Restoration of Former Prison and Saint Agata Monastery
Project with Arch. Angelo Colleoni and Arch. Melania Licini.The project is a conservative restoration of the former Church of S. Agata in the Upper Town of Bergamo. Today the building is headquarters of the Città Alta Cooperative, which has been managing a restaurant with a strong social component since 1985.
The building dates back to 908 AD, with the church of Sant’Agata and a portion of the former convent of the Theatines. In 1802 it was entirely transformed into prisons by the architect Pollack, who, in order to obtain more surface, inserted two vaulted levels in the high space of the aisle. The building remained a prison until the 1970s.
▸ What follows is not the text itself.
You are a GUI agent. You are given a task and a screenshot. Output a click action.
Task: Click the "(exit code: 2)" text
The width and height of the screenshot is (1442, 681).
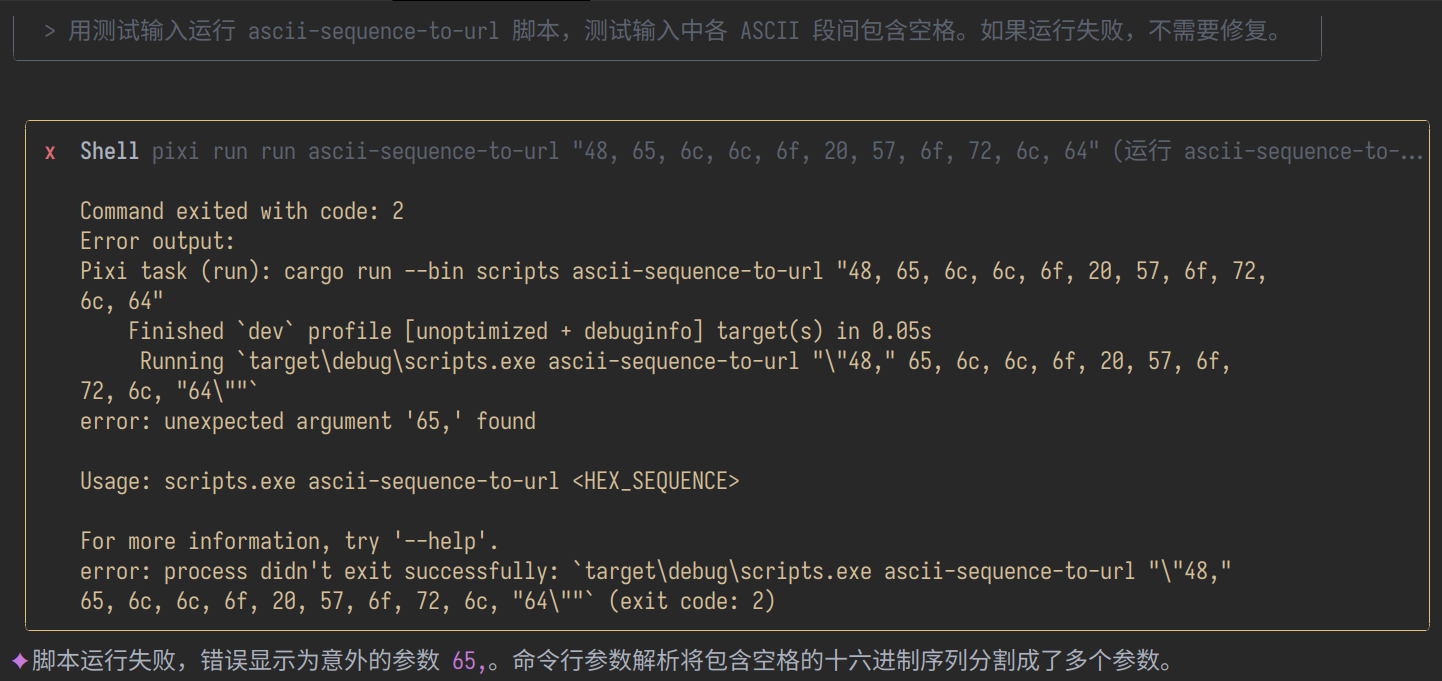coord(692,601)
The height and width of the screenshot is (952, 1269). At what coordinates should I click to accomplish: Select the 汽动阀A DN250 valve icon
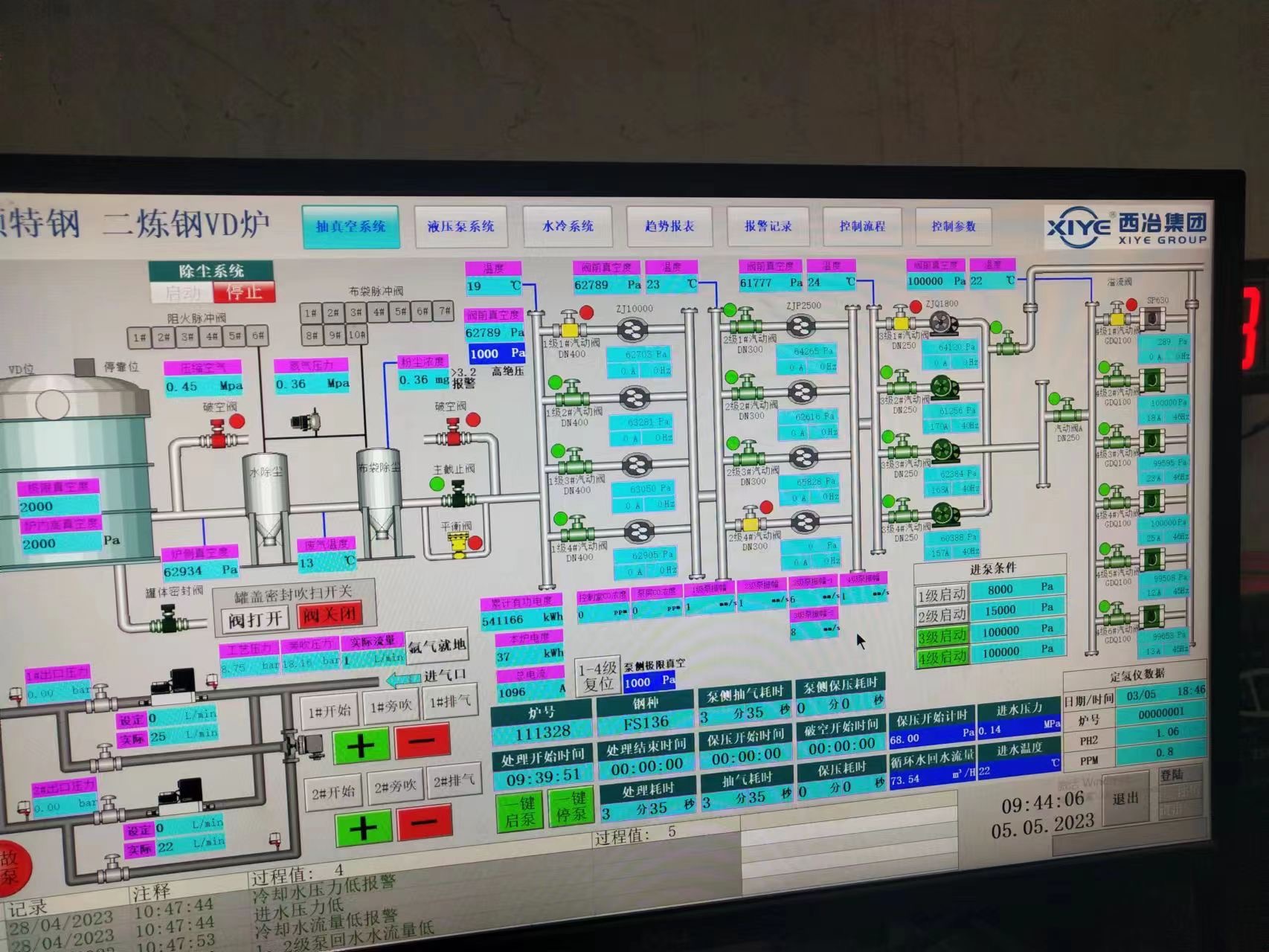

The property is spread over six levels: "yard time", basement, ground floor, mezzanine, first floor and second floor. The recovery of these spaces, some abandoned for years, brought added value to the Cooperative's activities, both economically and socially, to the benefit of the entire community of the Upper Town and the territory.
The new spaces are the subject of a careful conservative restoration project that recovered the original wall parts, both with the elimination of the superfetations added over the years and with the restoration of the pictorial parts present or under trace. The activities of the Cooperative were rationalized in the recovered areas of the building. and the rationalization and completion of the activities of the Cooperative in the recovered premises.
The building of the former church was no longer readable; thus a careful restoration work has brought to light the numerous frescoes of the eighteenth century present under trace and the ancient monastery is recovered in many parts, external and internal.
On the ground floor the dividing walls added in the late nineteenth century were eliminated, while on all floors the pillars and vaults were kept entirely, bringing back the perception of a single space, as it was originally.The existing staircase, which served only one floor, was replaced by a new staircase that reaches also the second floor, using a light design and new materials.
The inserted elements acquire unity and clear legibility thanks to the use of a single material, iron, so as not to create contrasts with the stylistic essence of the building.All the horizontals of the complex, consisting of a series of vaulted structures with relative arches were subjected to a careful structural reinforcement.